Se atribuye a Mario Benedetti la afirmación de que “cuando creíamos que teníamos todas las respuestas, de pronto, cambiaron todas las preguntas”. La verdad es que la frase se debe, según parece, no al uruguayo, sino a Jorge Enrique Adoum, escritor ecuatoriano y autor de “Entre Marx y una mujer desnuda”, que leí en mi posadolescencia, cuando eran asimismo otras las preguntas, casi iniciándose nuestra transición política. No obstante, sea quien sea el padre de la sentencia, la misma se cuenta ya por lustros o décadas, pues Adoum escribía allá por los setenta y Benedetti falleció hace más de quince años. Teniendo eso en cuenta, se entiende que comience uno, ya entrando en la edad vetusta, a ser sujeto de esa misma sensación sugerida en la frase, por lo cual cabe sospechar que se trata de una deriva común del entendimiento.
La aserción se refiere, con toda probabilidad, al orbe de lo político, tan cambiante en la América hispana, pero tal vez resulte aplicable a todo tiempo y lugar. Sin ir más lejos, España. Culminaba nuestra adolescencia cuando el “Franco ha muerto”, por recordar las palabras de Arias Navarro. Acopiábamos, quienes estábamos ya próximos a salir al ruedo de la vida civil, ciertas inquietudes sobre el futuro del país de entonces. Fue una suerte, o eso creo, vivir semejante cambio, cuyo inició coincidió con el final de aquel arduo bachillerato. Todo era nuevo; se insinuaba un período plural que, no sin penalidades ni graves dificultades, alumbró la España de los ochenta y noventa, libre y modernizada, habiendo superado, eso parecía entonces, las divisiones cainitas del pasado para solaz de la inmensa mayoría de quienes las habían sufrido, o eso advertían, en general, los viejos de entonces, que pretendían olvidarlas, independientemente de sus principios y filiaciones. En ese proceso, fuimos los jóvenes de esos años construyendo nuestras respuestas a las cosas colectivas, concibiendo réplicas variadas en cuanto a valores e ideas, pero con puntos comunes, partiendo de las prioridades y afanes del momento.

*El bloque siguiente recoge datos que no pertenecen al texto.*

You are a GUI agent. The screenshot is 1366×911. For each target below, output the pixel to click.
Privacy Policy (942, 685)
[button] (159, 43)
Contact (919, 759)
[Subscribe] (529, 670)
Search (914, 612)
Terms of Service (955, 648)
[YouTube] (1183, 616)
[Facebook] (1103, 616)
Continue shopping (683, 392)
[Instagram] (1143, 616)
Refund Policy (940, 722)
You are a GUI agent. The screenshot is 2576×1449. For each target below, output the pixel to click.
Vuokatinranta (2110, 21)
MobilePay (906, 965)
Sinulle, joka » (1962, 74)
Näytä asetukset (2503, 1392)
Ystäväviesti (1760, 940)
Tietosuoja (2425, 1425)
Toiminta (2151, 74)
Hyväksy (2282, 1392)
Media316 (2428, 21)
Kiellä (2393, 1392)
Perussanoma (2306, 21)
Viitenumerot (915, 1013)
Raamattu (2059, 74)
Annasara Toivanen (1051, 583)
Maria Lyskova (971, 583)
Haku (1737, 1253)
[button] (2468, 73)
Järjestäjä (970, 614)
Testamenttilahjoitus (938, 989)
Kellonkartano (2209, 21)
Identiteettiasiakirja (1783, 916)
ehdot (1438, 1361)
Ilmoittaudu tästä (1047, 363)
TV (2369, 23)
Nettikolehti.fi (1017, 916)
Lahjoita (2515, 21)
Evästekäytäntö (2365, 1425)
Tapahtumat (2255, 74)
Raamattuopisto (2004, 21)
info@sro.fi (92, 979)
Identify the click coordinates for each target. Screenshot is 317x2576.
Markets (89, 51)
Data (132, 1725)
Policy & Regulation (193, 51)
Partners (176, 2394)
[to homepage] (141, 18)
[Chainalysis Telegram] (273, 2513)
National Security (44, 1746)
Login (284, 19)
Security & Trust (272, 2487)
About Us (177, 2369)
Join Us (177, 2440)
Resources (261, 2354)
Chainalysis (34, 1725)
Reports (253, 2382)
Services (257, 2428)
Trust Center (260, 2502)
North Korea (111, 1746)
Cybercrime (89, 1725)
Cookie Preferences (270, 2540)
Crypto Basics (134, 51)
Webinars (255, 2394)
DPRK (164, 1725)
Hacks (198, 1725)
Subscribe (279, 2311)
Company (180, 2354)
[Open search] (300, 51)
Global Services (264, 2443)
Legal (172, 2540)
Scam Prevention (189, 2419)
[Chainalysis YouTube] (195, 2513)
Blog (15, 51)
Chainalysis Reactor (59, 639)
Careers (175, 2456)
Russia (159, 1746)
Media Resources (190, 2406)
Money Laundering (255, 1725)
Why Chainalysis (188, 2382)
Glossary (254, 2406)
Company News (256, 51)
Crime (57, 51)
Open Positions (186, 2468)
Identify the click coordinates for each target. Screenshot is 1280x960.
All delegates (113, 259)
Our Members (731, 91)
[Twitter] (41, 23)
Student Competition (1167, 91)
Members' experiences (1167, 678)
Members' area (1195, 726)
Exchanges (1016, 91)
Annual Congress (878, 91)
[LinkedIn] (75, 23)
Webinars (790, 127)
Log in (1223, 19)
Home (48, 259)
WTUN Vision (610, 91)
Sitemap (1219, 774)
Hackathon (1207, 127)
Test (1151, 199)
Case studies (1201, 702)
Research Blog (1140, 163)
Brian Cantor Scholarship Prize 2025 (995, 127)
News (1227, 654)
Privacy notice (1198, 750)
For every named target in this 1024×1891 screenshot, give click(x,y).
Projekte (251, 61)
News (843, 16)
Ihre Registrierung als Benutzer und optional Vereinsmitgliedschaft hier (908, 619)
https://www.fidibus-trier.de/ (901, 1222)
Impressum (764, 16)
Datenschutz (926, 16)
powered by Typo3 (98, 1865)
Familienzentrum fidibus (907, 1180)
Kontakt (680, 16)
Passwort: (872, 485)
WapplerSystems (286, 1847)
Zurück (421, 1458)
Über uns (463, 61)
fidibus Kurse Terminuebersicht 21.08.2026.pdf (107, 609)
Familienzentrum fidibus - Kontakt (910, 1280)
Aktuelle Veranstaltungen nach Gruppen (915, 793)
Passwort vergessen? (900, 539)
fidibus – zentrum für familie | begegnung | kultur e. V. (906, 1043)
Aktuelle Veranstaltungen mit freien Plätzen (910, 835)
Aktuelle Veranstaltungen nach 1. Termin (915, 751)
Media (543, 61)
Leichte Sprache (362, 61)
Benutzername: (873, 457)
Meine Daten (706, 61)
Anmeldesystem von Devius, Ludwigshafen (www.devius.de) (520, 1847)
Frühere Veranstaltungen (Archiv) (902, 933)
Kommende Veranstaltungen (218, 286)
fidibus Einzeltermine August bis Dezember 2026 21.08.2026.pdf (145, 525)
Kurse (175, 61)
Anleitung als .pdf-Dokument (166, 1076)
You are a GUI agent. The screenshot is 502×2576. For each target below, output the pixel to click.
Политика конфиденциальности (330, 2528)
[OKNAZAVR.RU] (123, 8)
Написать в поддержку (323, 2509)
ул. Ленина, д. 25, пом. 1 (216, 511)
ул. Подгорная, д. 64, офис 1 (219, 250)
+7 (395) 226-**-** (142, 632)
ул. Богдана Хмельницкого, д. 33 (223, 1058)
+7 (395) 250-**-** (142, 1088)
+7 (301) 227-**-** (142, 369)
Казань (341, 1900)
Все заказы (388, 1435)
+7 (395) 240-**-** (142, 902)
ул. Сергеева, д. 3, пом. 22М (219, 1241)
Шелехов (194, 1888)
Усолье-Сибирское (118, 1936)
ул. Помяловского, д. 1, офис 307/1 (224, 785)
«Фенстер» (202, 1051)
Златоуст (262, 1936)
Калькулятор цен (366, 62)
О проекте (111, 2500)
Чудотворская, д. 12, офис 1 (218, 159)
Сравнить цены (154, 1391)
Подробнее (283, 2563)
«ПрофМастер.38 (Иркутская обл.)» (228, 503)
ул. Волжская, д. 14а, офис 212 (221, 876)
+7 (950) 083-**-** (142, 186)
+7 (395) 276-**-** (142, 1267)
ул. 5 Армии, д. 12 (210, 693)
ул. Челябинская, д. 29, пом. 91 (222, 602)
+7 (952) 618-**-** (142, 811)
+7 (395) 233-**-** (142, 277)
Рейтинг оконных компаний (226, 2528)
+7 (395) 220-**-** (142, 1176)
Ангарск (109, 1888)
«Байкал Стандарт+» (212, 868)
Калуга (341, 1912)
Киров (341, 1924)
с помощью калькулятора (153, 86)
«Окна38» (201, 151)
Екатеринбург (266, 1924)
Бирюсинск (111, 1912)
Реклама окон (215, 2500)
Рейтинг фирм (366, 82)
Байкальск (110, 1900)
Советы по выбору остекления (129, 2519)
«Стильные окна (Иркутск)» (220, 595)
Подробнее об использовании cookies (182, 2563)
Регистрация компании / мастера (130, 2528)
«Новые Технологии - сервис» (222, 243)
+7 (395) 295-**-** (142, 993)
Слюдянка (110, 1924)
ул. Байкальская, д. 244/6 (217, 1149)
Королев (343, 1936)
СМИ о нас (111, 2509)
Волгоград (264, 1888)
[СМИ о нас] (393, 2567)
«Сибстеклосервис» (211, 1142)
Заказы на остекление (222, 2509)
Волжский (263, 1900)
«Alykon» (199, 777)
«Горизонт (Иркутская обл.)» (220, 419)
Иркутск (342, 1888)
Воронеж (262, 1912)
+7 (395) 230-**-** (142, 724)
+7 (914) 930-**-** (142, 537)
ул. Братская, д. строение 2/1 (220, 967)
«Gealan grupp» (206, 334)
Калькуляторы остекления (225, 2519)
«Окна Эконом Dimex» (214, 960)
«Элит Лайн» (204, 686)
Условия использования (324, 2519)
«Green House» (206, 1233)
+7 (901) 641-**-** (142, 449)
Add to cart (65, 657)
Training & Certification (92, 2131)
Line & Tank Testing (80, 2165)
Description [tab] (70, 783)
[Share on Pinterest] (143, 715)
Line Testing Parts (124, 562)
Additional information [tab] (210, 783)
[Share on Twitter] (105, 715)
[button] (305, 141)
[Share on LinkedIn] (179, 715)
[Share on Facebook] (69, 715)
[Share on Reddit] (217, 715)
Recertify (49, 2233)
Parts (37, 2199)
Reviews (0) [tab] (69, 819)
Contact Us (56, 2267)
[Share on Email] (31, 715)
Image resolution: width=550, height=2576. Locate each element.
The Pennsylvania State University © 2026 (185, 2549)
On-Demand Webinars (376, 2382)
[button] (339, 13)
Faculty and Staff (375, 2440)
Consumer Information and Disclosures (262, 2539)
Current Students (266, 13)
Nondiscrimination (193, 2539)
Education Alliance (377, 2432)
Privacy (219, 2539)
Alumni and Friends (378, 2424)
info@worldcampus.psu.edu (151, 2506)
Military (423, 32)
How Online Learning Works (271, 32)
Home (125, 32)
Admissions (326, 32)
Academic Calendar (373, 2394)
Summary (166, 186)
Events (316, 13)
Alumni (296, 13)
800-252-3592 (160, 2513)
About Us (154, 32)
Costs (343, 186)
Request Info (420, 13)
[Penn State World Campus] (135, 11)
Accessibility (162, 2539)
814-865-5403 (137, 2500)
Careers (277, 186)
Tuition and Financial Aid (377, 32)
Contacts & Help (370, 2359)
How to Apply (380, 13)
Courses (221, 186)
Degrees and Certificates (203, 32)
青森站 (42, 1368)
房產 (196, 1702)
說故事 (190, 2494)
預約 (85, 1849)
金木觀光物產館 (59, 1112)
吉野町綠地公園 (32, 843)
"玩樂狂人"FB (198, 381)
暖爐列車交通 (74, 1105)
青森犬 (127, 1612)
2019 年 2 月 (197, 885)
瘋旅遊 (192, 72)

No puedo precisar cuándo algo se torció en un punto del camino. ¿Cuándo se jodió el Perú?, se preguntaba un personaje de Vargas Llosa. El caso es que, enfrascados en nuestras cosas, no nos dimos cuenta de que la realidad se retorcía, de que los discursos variaban, de que la ventana de Overton arropaba, inflexible, cosas nuevas (“cosas veredes, amigo Sancho”), siendo incluso superada esa ventana o modelo sociológico con la llegada a pelo, sin anestesia ni Overton que nos amparase, de un tsunami ideológico y social sin precedentes, que nos quita las respuestas adecuadas para las nuevas preguntas de unos tiempos que, poco a poco, van dejando de incumbirnos por una pura cuestión de biología y edad, pero no por ello menos preocupantes, porque ya no se trata de que desconozcamos las respuestas, sino de que las preguntas no parecen todavía formuladas sin que sepamos si llegaran a estarlo o si serán iguales para todos. Parece como si el espacio común, o plaza virtual, en el que tejíamos, sin acritud o con la acritud justa, nuestras diferencias, se estuviera difuminando y desapareciendo por algún sumidero de la intrahistoria, aunque afectando a la Historia, con mayúsculas, misma. No sé si estoy exagerando, pero es la impresión que tengo.
Ojalá que no sea así, que se trate de una manifestación más de esa permuta en las preguntas, aunque no me lo parece, y que quienes nos sucedan encuentren, al menos de manera provisional, sus propias respuestas. Siempre queda esa esperanza.